_WHAT TO PRODUCE_:
Check every line of the records below for the string "chart" and copy the ones that have it.

(Collected data)
▼▼▼
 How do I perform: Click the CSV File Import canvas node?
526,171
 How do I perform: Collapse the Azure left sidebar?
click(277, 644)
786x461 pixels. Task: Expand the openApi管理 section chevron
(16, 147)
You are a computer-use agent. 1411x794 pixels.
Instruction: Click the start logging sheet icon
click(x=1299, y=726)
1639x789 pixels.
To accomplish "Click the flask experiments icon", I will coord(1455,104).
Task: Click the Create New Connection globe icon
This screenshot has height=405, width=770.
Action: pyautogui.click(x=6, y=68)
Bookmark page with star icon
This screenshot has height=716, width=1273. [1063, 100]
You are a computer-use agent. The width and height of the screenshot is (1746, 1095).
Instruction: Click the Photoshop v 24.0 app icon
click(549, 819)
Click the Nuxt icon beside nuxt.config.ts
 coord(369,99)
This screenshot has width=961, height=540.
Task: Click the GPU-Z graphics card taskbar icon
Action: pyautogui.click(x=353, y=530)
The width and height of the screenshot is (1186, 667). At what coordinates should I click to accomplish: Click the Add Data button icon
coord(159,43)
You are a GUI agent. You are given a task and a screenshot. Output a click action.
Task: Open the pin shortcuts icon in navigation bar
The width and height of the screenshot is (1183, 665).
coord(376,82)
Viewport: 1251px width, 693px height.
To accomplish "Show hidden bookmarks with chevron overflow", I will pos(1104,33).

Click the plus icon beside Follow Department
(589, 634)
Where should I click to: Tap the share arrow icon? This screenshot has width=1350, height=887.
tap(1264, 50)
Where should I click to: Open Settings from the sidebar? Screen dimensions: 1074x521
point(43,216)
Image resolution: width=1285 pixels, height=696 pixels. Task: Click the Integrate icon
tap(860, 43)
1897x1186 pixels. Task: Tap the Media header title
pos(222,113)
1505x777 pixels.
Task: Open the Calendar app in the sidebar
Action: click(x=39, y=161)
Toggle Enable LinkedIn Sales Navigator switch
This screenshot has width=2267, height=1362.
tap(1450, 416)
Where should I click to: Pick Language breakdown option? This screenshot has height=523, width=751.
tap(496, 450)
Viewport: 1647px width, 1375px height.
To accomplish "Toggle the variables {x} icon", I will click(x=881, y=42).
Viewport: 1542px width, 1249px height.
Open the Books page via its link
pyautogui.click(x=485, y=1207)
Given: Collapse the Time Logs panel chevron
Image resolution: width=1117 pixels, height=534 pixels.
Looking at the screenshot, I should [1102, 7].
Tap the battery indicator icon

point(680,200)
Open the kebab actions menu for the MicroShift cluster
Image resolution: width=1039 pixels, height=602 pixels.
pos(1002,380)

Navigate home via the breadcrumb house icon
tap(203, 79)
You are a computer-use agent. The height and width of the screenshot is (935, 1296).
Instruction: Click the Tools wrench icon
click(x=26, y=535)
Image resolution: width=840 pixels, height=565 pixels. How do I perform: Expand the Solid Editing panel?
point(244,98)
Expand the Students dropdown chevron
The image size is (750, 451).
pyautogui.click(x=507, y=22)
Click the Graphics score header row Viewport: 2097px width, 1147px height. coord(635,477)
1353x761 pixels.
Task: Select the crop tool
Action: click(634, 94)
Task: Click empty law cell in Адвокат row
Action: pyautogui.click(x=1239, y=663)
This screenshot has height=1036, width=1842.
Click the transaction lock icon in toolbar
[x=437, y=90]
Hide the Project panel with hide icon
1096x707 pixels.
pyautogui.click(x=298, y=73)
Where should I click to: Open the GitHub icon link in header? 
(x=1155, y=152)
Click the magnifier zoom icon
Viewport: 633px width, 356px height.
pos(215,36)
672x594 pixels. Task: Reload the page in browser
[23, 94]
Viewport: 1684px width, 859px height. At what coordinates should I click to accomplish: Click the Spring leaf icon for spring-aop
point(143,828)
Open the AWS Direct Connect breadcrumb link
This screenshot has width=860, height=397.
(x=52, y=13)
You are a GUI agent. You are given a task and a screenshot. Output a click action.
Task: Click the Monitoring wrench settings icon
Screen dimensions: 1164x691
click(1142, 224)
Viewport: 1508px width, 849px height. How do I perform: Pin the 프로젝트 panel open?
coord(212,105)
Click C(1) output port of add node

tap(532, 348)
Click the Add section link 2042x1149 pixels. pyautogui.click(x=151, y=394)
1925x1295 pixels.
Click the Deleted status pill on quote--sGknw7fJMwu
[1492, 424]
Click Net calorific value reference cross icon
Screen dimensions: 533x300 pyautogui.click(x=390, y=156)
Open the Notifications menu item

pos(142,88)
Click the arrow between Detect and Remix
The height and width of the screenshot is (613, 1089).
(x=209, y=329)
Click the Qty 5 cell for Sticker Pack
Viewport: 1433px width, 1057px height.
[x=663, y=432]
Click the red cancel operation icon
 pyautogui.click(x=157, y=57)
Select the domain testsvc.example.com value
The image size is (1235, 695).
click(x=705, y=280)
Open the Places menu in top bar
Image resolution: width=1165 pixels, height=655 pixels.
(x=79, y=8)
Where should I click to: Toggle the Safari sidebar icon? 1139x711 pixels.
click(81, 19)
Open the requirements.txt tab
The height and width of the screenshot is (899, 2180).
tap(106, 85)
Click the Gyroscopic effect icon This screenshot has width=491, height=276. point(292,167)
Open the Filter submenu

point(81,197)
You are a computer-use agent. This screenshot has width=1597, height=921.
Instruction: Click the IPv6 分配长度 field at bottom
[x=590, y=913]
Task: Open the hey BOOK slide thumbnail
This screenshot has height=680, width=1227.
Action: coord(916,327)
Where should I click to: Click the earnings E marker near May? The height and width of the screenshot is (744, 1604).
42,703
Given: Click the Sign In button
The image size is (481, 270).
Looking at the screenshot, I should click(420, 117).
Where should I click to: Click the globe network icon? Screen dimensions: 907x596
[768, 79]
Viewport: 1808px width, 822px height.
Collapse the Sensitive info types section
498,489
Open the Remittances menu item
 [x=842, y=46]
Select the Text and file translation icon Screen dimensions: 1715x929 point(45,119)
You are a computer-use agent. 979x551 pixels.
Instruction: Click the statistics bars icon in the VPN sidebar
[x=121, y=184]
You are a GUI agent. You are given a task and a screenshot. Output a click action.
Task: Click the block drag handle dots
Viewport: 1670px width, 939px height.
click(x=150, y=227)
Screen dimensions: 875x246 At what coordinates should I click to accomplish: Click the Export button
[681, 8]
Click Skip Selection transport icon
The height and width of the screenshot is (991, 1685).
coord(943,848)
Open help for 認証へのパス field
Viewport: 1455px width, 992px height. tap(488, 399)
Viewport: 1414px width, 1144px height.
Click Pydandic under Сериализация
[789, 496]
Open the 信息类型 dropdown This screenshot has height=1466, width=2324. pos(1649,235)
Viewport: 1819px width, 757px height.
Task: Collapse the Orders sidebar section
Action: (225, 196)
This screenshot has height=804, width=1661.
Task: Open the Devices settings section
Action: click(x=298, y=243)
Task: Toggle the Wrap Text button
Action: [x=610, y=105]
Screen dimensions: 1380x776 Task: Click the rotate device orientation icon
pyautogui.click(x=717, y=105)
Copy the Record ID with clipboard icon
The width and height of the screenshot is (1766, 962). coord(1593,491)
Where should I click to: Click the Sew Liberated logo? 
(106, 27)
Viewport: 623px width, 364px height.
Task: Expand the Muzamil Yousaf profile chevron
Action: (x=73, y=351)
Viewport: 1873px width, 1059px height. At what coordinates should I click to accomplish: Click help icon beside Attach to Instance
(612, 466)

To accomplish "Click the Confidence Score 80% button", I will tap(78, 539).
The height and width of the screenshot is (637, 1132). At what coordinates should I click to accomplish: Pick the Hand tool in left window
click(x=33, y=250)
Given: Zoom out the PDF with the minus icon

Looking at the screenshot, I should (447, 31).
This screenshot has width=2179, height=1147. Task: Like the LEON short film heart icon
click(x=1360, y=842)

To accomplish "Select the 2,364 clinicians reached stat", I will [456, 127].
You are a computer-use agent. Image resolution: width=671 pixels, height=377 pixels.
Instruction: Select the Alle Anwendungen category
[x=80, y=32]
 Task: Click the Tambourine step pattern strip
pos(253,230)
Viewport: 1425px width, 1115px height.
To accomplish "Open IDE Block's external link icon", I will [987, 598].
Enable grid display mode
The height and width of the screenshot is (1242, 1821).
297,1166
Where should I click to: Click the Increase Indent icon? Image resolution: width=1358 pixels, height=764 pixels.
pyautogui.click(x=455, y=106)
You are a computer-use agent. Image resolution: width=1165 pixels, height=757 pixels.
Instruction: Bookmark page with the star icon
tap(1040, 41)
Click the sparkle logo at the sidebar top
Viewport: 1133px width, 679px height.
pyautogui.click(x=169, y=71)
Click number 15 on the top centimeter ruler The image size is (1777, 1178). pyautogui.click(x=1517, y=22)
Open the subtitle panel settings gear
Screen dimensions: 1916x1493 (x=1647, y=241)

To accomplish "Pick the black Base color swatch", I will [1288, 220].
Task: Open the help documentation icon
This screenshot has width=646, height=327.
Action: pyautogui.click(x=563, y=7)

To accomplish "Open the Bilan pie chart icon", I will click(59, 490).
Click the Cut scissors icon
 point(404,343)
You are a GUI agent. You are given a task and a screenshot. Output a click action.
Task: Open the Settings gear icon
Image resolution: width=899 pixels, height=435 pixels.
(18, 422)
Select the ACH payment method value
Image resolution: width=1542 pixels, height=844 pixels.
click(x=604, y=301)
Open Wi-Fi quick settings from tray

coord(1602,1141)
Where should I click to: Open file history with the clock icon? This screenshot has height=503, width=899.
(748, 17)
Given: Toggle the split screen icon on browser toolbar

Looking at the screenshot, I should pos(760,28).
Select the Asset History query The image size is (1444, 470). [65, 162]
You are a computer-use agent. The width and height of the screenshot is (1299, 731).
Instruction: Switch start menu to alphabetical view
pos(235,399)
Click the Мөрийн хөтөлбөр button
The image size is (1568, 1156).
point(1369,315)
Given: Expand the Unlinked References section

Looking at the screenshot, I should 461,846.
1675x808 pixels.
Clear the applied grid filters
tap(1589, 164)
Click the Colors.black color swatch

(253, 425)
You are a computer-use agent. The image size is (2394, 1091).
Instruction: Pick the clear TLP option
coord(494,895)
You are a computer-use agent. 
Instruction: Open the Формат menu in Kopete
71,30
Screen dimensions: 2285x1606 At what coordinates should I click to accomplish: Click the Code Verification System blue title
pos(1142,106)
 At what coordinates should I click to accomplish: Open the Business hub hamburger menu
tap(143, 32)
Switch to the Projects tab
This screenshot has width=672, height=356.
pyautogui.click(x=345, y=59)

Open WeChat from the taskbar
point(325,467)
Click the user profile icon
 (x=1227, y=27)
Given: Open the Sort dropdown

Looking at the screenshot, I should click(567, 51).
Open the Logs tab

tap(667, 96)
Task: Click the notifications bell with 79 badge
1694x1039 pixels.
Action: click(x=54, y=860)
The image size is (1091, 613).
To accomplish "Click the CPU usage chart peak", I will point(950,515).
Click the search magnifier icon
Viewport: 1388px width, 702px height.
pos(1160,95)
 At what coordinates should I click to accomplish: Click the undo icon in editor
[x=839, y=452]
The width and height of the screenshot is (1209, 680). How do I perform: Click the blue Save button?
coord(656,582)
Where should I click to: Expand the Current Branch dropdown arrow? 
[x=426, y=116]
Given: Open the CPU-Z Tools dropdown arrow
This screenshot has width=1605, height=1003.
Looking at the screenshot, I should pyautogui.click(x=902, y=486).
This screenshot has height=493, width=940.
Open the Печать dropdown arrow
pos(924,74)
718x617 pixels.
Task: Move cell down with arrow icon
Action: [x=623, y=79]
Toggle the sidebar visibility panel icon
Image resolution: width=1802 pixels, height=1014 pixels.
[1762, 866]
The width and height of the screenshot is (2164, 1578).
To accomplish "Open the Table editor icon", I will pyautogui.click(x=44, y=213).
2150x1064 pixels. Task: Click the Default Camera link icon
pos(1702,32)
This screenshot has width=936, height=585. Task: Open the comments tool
▲▲▲
_RESPONSE_:
To accomplish "Open the Bilan pie chart icon", I will click(59, 490).
To accomplish "Click the CPU usage chart peak", I will point(950,515).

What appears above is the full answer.